In case of an emergency, your best solution isn’t going to come in the form of a card, or an internet connection. Sometimes, cold currency is the best thing to get yourself out of a tight spot. Keep in mind that the US dollar is still one the most widely accepted and highly valued forms of payment.
Keep some on you at all times. In fact, consider carrying cash on your person in more than one place, e.g., your wallet and inside your shoe. This will help ensure you have cash even if you lose money or are victimized by a pickpocket. You don’t need a lot of cash though, just enough to get safely back to your hotel room or pay your restaurant tab.
Chances are, you’ll find plenty of places to exchange currency the moment you leave the airport. It’s certainly convenient to use these on your way to check into your hotel. The problem is that many of these overcharge you significantly. You can save quite a bit of money simply by traveling a bit further to exchange your cash.

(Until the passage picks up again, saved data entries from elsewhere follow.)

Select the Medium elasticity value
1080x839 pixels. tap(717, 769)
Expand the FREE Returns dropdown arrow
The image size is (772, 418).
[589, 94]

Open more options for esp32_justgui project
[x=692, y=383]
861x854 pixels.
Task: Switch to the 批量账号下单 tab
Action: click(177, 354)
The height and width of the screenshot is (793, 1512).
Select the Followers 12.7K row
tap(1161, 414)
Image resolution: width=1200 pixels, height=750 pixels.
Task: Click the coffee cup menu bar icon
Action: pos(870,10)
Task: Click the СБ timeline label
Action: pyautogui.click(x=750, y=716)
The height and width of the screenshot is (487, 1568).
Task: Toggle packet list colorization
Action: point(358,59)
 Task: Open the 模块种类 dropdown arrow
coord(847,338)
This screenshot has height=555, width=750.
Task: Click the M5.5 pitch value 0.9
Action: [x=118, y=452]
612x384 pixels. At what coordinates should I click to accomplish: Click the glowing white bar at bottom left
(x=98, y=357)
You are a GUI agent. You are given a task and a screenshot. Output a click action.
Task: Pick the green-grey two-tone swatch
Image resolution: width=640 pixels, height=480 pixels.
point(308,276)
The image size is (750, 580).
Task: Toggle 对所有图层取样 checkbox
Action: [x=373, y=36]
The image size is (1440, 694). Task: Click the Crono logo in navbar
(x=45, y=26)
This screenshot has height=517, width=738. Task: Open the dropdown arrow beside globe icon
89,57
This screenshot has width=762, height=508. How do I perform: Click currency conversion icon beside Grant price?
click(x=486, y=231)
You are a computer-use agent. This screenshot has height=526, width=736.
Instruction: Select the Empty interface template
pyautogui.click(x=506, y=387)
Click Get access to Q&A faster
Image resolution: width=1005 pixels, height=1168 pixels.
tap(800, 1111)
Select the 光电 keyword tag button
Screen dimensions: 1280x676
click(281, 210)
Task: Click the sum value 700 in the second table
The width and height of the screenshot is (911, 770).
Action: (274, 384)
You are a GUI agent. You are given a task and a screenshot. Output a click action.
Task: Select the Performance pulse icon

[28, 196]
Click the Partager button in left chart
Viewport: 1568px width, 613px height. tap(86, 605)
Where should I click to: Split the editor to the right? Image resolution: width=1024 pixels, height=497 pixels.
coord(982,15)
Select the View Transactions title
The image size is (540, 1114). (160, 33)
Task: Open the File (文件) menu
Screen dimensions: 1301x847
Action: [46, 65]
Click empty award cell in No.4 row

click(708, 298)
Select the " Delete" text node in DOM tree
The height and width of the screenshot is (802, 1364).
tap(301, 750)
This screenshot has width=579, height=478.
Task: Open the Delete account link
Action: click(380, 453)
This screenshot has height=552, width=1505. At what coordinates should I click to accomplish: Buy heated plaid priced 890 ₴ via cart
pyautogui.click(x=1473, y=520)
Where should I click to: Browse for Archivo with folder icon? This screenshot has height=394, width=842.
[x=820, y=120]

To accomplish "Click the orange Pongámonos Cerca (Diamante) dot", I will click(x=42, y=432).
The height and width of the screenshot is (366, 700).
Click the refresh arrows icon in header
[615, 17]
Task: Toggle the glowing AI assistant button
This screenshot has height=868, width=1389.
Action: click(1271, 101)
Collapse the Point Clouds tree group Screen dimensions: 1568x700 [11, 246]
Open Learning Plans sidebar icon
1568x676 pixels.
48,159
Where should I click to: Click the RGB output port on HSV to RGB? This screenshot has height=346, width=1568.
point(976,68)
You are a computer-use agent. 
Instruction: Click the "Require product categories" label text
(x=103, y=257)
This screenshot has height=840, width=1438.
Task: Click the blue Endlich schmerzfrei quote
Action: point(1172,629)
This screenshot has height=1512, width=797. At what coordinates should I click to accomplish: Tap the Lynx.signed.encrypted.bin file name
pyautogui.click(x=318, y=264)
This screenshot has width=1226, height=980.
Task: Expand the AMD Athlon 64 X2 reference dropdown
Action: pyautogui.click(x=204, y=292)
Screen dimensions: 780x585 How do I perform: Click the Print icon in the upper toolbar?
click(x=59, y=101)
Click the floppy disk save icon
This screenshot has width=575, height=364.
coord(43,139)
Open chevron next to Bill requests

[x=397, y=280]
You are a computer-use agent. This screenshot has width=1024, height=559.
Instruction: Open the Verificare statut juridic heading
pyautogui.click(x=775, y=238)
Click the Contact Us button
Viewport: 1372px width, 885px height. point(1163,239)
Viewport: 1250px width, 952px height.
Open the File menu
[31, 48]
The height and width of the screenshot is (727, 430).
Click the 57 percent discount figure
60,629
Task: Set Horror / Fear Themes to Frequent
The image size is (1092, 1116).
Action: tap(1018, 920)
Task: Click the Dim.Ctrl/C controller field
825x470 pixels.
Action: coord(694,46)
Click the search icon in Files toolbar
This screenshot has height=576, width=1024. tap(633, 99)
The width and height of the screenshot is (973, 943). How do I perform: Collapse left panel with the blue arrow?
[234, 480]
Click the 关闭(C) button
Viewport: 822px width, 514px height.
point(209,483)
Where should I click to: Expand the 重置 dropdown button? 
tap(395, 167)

Your Fodor’s guide will only tell you so much. If you want to learn which neighborhoods to avoid, the tourist traps that aren’t worth the money, and where to eat like a local the staff at your resort or hotel is the best source of information you’ll find.
However, the quality of information you get is contingent upon how the staff feels about you. Tip them. Treat them courteously, and not like hired help. They will send you to places where you are safe, and your money is well spent. This may be the most important travel tip there is.
Keep your money safe, and your time overseas will be that much more enjoyable. Implement these quick and easy tips to protect your cash, avoid needless fees, and sidestep any inconvenience.